Sydney Schiff Dance Project, August 17, 2013, Socrates Sculpture Park. |
Gleich Dancers, Selection from Speak Easy Secrets, Dance at Socrates, August 10, 2013. |
I've been seeing a lot of dance lately, and I've come to the conclusion that dance is magical in a way no other art form (except possibly opera) can duplicate. Real live people (okay, younger and thinner) fly, or are effortlessly lifted in the air as if they weigh nothing; and their movements are more graceful (even when they try to be awkward), and certainly more interesting, than ordinary people's. Sure, flying and all kinds of fantastic things happen in movies, but it's not live. In addition, a lot of dance is joyous and ebullient – something that hardly exists anymore in painting and sculpture, unfortunately.
Then there's Socrates Sculpture Park itself. In the early eighties it was an illegal dump – an abandoned four-acre wasteland. In 1986 the sculptor Mark di Suvero brought together a group of artists and people from the area to clean it up with the idea of making it into an informal community park and a place where sculptors could make and exhibit their art. When I first started going there in the late eighties, it was still pretty raw and didn't look much different from the photo below.
Socrates Sculpture Park before it was developed. (Photo from the Socrates Sculpture Park website.) |
Anthony Heinz May, one of the 2013 Emerging Artist Fellows, working on his sculpture. |
Details:
The address: 32-01 Vernon Boulevard at Broadway, Long Island City (Queens), NY 11106.

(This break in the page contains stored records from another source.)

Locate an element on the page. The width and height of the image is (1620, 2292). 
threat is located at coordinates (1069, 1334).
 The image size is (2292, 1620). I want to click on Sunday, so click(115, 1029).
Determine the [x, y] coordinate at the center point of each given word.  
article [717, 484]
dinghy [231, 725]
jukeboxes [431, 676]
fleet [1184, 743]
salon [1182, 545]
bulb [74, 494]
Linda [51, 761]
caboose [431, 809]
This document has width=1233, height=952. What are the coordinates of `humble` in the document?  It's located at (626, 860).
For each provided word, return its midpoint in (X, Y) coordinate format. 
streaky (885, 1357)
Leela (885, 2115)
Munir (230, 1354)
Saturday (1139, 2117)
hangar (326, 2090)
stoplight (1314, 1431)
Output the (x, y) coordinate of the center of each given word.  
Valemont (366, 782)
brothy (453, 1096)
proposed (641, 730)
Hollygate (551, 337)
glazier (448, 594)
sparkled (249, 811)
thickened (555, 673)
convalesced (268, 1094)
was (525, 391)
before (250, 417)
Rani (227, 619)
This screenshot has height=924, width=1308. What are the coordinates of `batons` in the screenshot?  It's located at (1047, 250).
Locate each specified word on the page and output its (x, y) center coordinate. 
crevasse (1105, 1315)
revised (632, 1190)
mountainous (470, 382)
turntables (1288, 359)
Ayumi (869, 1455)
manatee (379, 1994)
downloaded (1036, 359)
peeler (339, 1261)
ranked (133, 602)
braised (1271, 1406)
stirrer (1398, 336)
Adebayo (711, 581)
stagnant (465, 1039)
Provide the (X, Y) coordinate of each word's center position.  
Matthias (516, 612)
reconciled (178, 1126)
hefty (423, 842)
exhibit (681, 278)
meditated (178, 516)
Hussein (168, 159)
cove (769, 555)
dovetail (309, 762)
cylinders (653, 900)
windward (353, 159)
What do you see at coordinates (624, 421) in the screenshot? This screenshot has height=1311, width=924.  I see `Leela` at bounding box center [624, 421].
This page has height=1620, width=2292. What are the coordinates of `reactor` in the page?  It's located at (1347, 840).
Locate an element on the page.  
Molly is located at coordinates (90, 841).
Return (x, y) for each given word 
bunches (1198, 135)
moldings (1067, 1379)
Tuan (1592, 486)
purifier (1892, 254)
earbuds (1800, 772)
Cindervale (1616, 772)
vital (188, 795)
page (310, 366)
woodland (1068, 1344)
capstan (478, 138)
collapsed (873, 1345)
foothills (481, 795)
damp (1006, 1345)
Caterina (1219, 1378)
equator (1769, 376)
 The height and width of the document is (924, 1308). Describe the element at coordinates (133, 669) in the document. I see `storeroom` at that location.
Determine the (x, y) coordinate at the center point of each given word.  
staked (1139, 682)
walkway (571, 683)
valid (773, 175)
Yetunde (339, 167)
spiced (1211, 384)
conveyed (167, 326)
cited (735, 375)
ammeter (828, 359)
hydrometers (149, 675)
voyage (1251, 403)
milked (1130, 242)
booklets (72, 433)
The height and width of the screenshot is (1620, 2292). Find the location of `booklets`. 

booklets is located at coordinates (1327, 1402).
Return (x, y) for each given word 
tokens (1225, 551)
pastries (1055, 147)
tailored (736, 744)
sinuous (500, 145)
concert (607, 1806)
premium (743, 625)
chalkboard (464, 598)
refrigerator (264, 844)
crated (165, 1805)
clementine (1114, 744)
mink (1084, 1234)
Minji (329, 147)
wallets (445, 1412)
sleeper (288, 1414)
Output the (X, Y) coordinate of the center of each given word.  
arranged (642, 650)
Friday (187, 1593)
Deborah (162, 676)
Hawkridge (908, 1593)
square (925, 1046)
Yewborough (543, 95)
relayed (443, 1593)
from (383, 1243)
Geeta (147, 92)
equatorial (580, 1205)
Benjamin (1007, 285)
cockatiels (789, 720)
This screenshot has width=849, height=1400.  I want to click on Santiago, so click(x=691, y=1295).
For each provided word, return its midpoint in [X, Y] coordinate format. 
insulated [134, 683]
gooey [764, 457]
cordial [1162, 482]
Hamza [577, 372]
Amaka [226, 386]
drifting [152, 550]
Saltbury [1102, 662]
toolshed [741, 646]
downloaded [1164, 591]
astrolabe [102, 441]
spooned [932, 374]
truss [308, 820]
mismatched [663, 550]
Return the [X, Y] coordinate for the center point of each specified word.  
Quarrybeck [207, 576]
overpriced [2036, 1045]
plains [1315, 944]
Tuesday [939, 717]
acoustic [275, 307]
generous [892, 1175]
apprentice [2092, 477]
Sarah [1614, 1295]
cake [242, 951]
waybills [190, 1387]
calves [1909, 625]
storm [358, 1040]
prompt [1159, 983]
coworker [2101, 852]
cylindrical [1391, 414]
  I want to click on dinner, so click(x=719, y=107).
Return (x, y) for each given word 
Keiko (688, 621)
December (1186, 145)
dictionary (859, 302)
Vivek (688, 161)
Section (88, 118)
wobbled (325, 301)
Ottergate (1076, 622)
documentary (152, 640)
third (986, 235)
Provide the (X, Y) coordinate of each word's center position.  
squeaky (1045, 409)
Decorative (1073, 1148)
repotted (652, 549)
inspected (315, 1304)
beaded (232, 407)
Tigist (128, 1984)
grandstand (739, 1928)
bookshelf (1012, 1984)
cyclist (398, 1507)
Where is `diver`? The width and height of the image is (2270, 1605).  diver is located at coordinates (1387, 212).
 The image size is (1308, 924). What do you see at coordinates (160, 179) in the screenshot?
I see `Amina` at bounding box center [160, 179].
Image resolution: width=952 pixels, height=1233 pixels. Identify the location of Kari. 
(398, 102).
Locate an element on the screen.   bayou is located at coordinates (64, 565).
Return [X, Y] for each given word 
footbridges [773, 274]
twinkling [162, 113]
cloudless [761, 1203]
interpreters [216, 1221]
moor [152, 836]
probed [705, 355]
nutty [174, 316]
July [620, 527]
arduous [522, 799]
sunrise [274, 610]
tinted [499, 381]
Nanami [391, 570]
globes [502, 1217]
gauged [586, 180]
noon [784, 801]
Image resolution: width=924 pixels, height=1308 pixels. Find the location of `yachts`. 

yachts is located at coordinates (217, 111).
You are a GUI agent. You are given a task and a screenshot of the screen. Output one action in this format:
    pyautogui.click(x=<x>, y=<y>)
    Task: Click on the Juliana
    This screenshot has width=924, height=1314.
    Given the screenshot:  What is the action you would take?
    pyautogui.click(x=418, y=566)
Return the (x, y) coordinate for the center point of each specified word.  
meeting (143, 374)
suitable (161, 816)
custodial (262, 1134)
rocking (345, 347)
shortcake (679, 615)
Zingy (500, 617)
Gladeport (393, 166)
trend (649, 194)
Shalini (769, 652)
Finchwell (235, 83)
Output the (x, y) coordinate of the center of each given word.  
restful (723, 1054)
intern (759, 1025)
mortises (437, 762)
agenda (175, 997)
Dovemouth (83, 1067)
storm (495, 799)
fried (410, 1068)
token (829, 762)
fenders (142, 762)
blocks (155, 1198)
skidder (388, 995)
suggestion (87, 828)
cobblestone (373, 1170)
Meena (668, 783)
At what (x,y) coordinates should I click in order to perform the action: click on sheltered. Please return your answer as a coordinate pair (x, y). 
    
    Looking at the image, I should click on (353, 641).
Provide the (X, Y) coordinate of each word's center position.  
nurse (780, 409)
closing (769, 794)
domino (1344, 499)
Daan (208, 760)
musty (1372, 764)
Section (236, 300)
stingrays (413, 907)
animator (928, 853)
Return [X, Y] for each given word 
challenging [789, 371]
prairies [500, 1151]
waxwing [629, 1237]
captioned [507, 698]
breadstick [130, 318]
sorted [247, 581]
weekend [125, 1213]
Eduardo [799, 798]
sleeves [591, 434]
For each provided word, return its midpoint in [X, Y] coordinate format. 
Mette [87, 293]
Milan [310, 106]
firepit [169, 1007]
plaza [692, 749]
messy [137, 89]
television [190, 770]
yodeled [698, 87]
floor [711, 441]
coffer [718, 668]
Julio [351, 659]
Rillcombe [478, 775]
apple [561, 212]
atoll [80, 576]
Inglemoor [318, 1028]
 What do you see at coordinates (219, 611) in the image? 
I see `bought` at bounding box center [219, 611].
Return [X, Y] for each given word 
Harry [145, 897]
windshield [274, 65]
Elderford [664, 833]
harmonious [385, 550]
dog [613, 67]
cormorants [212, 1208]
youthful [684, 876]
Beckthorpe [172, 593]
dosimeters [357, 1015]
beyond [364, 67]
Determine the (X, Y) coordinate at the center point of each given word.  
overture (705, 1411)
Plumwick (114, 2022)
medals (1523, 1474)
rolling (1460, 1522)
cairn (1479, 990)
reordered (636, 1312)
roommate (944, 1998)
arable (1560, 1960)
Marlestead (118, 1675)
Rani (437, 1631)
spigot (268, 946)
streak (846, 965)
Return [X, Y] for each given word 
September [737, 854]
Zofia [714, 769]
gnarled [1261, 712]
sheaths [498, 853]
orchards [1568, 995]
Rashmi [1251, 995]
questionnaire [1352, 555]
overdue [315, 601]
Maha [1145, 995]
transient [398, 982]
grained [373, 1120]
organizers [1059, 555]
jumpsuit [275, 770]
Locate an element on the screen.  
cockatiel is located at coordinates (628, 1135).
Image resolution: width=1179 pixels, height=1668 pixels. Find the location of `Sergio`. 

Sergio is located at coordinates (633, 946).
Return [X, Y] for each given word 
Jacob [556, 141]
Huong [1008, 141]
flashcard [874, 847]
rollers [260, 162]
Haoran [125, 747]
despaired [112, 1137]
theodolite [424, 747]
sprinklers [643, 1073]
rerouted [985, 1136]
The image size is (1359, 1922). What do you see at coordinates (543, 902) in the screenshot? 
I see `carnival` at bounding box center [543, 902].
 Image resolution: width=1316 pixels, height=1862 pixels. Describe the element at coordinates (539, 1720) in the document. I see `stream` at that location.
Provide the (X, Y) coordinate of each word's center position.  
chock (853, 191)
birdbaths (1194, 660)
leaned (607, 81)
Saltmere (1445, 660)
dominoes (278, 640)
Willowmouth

Directions: During the week both the Q and N trains will get you there, but on weekends ONLY the
N train goes there. Get off at the Broadway stop in Long Island City, Queens, and either walk eight blocks west on Broadway (toward the East River – 3/4 mile according to Google Maps, about a 15 minute walk) until it dead-ends at Vernon Boulevard, or take the Broadway bus which comes by about every 10 minutes.
Hours: Open every day from 10 am until sunset.
You can also easily go to the Noguchi Museum, only a block away on Vernon Blvd. at 33rd Road, and make a day of it.